Rendering consistency across browser engines is a concern. Supposedly
modern browsers are more consistent than librsvg but we haven't done a
compatibility survey to confirm this or identify problematic constructs.
This is probably worth doing.
Performance is a big question. While clean simple SVGs are often nice and
small and efficient, it's also easy to make a HUGEly detailed SVG that is
much larger than the rasterized PNGs. Or a fairly simple small file may
still render slowly due to use of filters.
So we probably want to provide good tools for our editors and image authors
to help optimize their files. Show the renderings and the bandwidth balance
versus rasterization; maybe provide in-wiki implementation of svgo or other
lossy optimizer tools. Warn about things that are large or render slowly.
Maybe provide a switch to run particular files through rasterization always.

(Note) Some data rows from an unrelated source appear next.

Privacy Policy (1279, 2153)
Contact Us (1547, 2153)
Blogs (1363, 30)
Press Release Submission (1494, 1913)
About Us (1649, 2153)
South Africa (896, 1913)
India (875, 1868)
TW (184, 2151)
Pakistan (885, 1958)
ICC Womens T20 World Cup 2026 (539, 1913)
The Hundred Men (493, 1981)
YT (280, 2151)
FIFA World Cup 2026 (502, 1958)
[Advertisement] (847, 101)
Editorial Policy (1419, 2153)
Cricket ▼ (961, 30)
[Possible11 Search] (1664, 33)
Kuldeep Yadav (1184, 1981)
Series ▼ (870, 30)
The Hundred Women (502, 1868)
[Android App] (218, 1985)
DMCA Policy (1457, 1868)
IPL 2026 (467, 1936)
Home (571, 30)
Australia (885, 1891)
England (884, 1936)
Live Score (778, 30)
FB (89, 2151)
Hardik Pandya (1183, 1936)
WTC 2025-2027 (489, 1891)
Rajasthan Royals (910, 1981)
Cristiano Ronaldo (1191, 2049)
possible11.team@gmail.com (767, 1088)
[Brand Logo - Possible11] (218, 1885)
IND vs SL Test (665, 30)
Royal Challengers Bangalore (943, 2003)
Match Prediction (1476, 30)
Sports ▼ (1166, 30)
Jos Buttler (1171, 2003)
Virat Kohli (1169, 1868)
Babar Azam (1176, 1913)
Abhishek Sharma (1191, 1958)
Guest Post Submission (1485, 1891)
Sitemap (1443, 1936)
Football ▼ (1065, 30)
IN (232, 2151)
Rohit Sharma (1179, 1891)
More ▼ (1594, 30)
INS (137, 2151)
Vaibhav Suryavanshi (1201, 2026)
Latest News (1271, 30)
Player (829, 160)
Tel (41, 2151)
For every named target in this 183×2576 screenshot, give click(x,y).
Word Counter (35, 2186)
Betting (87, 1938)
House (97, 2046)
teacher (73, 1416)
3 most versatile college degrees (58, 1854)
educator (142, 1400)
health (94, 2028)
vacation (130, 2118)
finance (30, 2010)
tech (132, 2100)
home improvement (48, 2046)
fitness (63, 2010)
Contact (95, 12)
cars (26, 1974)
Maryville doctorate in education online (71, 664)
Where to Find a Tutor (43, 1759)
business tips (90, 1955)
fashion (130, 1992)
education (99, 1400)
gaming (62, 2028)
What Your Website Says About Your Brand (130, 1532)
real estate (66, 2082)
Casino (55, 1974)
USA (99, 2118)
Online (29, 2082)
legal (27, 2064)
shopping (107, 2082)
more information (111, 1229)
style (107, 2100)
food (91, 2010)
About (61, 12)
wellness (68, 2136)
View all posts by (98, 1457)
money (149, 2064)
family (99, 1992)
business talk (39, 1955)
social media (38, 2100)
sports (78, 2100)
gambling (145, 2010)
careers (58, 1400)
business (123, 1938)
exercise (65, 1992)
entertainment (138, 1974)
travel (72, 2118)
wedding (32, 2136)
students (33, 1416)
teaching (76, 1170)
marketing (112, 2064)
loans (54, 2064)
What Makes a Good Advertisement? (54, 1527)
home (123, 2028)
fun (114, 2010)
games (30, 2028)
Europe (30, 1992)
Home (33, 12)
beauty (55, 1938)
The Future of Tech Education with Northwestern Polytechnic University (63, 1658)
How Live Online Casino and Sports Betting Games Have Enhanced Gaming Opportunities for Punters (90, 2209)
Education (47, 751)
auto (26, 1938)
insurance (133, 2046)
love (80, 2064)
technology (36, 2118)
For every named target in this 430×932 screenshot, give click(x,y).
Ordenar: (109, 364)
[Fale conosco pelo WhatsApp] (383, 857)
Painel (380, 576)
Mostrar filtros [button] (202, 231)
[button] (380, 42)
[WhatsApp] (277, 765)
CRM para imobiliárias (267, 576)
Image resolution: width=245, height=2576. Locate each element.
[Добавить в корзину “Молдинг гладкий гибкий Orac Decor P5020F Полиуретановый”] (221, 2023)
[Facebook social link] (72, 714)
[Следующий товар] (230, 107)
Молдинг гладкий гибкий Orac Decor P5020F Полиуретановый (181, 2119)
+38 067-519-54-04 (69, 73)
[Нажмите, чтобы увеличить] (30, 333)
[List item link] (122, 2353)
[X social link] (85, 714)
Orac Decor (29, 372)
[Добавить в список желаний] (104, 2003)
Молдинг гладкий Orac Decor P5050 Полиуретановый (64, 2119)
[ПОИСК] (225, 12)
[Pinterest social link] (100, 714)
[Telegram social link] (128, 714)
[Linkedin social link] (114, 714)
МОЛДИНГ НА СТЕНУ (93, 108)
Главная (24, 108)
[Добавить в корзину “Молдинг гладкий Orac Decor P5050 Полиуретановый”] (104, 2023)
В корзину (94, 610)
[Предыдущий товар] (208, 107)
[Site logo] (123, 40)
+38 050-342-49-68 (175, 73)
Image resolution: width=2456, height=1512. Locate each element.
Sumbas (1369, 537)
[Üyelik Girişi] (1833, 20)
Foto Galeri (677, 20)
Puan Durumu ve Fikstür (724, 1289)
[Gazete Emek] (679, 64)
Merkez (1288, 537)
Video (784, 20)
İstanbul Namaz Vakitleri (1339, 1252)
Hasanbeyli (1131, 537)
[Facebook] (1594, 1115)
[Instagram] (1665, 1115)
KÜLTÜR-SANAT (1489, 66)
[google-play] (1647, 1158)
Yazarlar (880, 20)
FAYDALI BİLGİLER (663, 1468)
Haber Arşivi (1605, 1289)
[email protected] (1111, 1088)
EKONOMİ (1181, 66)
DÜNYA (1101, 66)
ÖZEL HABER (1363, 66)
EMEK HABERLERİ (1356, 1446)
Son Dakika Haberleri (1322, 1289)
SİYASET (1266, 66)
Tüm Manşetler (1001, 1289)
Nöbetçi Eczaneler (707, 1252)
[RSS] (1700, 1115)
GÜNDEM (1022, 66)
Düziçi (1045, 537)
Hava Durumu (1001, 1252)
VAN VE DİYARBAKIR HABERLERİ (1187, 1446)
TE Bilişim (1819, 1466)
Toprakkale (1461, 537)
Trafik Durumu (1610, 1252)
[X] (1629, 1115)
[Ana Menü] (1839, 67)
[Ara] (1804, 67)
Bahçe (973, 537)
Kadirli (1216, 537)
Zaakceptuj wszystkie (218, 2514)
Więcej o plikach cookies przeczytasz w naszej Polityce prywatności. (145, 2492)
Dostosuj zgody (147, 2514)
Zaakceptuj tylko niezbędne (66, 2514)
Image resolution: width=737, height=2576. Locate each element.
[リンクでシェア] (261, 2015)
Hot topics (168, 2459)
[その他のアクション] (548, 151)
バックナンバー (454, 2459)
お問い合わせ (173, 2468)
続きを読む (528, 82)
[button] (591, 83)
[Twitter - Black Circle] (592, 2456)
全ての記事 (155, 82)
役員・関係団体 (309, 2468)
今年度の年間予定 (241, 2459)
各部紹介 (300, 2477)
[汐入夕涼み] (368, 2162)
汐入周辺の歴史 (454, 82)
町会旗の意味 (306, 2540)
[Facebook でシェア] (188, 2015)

And we'll almost certainly want to strip comments and white space to save
bandwidth on page views, while retaining them all in the source file for
download and reediting.
Feature parity also needs more work. Localized text in SVGs is supported
with our server side rendering but this won't be reliable in the client;
which means we'll want to perform a server side transformation that creates
per-language "thumbnail" SVGs. Fonts for internationalized text are a big
deal, and may require similar transformations if we want to serve them...
Which may mean additional complications and bandwidth usage.
And then there are long term goals of taking more advantage of SVGs dynamic
nature -- making things animated or interactive. That's a much bigger
question and has implementation and security issues!